Here is the final version of what I submitted to the ATF regarding the proposed pistol brace rule. The original was longer, but they have a character limit.
I’m writing to oppose your proposed rule change regarding pistol braces. The proposed change is designated “ATF 2021R-08.” Your proposal fails both in principle and in details. This rule change should be rejected.
In the introduction, you write of firearms that are “dangerous and unusual” and are “gangster guns.” You also write of guns intended to be fired with only one hand on the gun. On principle alone, these arguments go against your case.
“Dangerous and unusual” does not apply. The braces are made for pistols that are not concealable, so the braces do not facilitate unlawful concealed carry. The braces themselves are too big to conceal. When paired with a pistol, the combination may allow for somewhat more discrete carry, but no one can use this combination for unlawful concealed carry. Nothing about the brace makes pistols more powerful or able to fire faster. The braces do not contribute to pistols being “dangerous” or “unusual.”
“Gangster guns” were an outgrowth of Prohibition. Prohibition ended many decades ago. The gangsters who used these guns are only figures in history. This reference only shows that the proposed rule is based on anachronistic rationale. The overwhelming majority of people who prefer these pistols today are good citizens who like firearms that can be packed more easily. These people have no interest in shootouts over alcohol distribution. Many of these good citizens are active duty or reserve military members and veterans. The modern Al Capone who wants to eliminate rival gang members will use a regular stock on a pistol because he’s already planning to commit murder.

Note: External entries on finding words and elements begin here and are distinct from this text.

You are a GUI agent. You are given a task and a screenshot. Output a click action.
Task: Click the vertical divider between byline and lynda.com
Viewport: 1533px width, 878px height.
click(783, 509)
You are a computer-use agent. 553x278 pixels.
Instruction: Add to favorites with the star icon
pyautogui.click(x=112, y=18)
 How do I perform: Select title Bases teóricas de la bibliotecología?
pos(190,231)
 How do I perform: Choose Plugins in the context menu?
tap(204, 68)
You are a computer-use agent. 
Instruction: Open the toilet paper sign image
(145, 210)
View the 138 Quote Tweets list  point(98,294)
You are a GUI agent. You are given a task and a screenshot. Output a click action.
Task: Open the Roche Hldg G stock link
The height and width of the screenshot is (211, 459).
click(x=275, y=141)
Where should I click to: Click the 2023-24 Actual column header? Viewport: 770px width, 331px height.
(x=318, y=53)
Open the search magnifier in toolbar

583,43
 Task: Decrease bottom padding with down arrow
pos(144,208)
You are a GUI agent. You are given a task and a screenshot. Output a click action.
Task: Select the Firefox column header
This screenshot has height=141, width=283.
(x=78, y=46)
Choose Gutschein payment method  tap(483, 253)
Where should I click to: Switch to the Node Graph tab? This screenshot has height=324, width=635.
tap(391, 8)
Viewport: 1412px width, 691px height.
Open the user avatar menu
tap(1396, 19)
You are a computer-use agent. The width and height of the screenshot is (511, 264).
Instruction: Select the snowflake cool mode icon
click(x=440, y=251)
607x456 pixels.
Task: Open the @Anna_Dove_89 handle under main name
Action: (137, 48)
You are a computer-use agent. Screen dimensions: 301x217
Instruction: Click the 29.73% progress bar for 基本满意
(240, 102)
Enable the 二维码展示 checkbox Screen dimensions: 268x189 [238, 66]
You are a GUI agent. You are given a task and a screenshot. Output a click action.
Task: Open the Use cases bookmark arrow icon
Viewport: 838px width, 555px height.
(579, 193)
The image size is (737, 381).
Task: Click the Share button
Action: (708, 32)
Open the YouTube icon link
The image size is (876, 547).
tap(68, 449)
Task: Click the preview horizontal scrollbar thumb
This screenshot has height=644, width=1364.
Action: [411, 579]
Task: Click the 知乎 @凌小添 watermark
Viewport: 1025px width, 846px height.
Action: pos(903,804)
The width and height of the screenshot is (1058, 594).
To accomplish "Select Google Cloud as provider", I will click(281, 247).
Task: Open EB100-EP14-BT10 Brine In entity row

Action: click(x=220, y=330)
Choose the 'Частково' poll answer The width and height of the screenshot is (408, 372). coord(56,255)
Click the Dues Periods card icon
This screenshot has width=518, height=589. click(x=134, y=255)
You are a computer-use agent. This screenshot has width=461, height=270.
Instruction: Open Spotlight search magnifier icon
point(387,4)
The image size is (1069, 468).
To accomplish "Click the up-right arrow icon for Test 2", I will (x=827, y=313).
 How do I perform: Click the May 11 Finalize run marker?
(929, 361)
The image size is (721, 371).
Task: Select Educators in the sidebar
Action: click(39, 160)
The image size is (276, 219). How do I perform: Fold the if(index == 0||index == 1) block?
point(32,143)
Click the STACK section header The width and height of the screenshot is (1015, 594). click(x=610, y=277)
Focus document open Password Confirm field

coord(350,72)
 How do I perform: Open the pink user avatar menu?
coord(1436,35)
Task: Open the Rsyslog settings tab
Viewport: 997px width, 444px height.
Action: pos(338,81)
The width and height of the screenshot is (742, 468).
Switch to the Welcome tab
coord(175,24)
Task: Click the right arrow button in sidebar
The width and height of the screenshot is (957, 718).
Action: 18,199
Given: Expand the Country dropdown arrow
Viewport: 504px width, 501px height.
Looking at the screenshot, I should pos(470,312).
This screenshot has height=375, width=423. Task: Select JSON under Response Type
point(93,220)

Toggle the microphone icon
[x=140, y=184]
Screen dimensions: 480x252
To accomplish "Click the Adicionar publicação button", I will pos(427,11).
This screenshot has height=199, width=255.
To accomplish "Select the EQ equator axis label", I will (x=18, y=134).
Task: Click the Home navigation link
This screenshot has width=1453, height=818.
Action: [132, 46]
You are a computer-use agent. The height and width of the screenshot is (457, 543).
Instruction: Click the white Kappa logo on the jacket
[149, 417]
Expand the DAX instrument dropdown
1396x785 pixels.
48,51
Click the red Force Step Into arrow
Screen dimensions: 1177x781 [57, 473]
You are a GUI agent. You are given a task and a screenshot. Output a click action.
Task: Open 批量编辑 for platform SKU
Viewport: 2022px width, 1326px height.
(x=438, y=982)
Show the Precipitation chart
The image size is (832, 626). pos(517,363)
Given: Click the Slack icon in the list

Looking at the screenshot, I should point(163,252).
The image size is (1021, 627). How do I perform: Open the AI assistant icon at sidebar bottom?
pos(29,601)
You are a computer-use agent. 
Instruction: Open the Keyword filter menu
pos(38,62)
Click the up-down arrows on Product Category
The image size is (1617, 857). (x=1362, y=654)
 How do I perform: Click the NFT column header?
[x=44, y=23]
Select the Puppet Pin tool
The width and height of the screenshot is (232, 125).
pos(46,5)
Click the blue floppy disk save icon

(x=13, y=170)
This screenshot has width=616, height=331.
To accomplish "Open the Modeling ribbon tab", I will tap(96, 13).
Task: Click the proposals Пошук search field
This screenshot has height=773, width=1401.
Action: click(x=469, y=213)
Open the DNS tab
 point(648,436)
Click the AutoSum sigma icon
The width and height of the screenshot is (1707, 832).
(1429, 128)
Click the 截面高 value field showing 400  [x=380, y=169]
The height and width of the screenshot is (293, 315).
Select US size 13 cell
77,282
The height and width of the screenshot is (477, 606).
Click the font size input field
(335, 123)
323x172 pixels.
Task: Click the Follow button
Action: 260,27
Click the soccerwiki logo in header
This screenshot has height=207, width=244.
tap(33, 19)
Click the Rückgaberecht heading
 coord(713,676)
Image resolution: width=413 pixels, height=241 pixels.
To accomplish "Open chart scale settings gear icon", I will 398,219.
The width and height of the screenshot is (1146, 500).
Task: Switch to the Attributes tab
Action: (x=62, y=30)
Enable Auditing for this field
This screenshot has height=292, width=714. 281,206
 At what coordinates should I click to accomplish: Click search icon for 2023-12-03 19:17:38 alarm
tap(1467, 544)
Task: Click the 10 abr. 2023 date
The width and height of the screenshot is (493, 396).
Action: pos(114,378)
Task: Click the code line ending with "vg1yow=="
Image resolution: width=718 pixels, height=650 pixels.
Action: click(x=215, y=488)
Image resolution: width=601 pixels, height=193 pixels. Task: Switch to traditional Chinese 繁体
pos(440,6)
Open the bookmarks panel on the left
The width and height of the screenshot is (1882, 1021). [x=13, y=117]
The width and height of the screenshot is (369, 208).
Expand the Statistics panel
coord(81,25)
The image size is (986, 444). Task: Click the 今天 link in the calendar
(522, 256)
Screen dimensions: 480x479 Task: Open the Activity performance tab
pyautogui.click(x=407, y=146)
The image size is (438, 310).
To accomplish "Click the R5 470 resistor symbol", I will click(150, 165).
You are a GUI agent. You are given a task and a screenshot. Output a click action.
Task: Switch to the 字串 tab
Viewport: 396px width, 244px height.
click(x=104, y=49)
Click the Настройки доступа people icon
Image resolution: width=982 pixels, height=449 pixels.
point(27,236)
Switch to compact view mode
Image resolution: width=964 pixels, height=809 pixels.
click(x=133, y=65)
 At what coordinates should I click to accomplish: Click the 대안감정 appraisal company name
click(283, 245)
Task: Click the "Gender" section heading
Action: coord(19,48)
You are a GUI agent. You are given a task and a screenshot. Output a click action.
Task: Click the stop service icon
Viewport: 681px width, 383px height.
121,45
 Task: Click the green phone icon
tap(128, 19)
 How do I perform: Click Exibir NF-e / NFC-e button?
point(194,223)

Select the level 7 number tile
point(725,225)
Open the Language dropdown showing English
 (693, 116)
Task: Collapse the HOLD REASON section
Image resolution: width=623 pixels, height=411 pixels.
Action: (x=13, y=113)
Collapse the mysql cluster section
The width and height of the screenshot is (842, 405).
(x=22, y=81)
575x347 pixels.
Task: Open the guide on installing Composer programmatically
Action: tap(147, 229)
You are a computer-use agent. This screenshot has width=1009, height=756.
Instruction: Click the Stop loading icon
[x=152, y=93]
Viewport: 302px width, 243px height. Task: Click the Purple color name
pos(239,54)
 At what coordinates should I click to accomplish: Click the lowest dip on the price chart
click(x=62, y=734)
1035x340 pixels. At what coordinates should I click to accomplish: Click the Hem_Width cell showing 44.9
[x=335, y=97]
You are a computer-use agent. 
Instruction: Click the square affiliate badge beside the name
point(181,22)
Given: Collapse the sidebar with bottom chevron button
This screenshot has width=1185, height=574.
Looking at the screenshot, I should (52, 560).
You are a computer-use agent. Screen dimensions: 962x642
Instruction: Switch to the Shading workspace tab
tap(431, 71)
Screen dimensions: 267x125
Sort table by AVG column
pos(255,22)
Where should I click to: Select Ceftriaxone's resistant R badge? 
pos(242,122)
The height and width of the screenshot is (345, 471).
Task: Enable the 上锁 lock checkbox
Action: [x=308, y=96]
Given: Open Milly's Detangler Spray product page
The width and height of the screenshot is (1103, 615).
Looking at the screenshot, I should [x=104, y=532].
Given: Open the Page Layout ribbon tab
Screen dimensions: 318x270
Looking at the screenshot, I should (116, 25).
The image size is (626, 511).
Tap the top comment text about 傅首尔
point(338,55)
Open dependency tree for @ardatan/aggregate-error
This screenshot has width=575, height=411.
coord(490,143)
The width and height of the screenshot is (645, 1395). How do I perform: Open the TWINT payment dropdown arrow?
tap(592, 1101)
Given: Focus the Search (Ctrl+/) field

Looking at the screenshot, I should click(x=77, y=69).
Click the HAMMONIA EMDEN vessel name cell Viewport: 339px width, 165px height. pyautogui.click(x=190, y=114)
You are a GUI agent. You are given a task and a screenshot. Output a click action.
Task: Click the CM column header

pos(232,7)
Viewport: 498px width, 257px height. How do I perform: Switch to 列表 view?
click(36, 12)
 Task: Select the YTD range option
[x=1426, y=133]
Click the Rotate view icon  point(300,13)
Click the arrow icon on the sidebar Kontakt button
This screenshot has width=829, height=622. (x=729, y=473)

Another anachronism is the insistence that handguns are to be fired with only one hand. For over fifty years, most training on handgun use has involved the use of both hands for most shooting. Generations of law enforcement have been taught to shoot duty handguns with both hands. They in turn have taught that technique to civilians who have sought training in the use of handguns. Insisting that use of two hands negates a firearm being a pistol is foolish.
In terms of details, many of your arguments are simply wrong.
You argue that an adjustable brace is primarily for the purpose of using the brace as a stock. You argue that adjustability has no real purpose for someone firing a pistol with only one hand. Again, the single-handed argument is an anachronism that weakens your case. Beyond that, the notion that everyone who is going to use a brace will be comfortable with the same length of brace is foolish. Shooters come in all shapes and sizes. Some are going to be more comfortable with a brace that rests near the elbow. Others are going to be more comfortable with a brace that rests nearer the wrist. Making braces adjustable allows manufacturers to market a single device that will be useful to a wide range of shooters.
You argue that a bipod negates the need for a brace and therefore suggests a firearm that will be used as a rifle. That argument is also foolish. Precision shooters have been using bipods and other kinds of supports to make precision shots with handguns for decades. A bipod is an entirely reasonable accessory for a pistol.
You argue that “flip up” sights are evidence that a pistol is going to be fired as a rifle. Again, this argument is nonsensical. These sights are perfectly acceptable for pistol shooting. The modern rail at the top of many pistols gives owners the option of traditional scopes, modern optics with dots or holograms, or some form of traditional sights without lenses. That many of the traditional sights made for these systems will also flip down does not alter their use in any way.
You argue that a hand stop along the front rail of the pistol makes the pistol into a rifle because rifles were traditionally fired with two hands. Again, this argument is anachronistic. Many generations of law enforcement have been taught to shoot a handgun with both hands. This teaching has filtered to the civilian community. The primary exception has been when people needed to use one hand to hold a flashlight, but even then, the proper technique was to use the wrist of the flashlight hand to brace the wrist of the shooting hand. That the preferred technique for the use of some pistols is to put the support hand in front of the trigger is irrelevant.
These rules will not make Americans safer. That one or two mass shooters have used a braced pistol doesn’t change the fact that the overall of effect of these devices is to give American citizens more choices for exercising their rights to self-defense and the enjoyment of shooting sports. I have critiqued only a few of the problems with the proposed rule, but these problems are enough to show that the entire rule is needless, arbitrary, and poorly-thought. The entire rule and the ideas behind it should be rejected.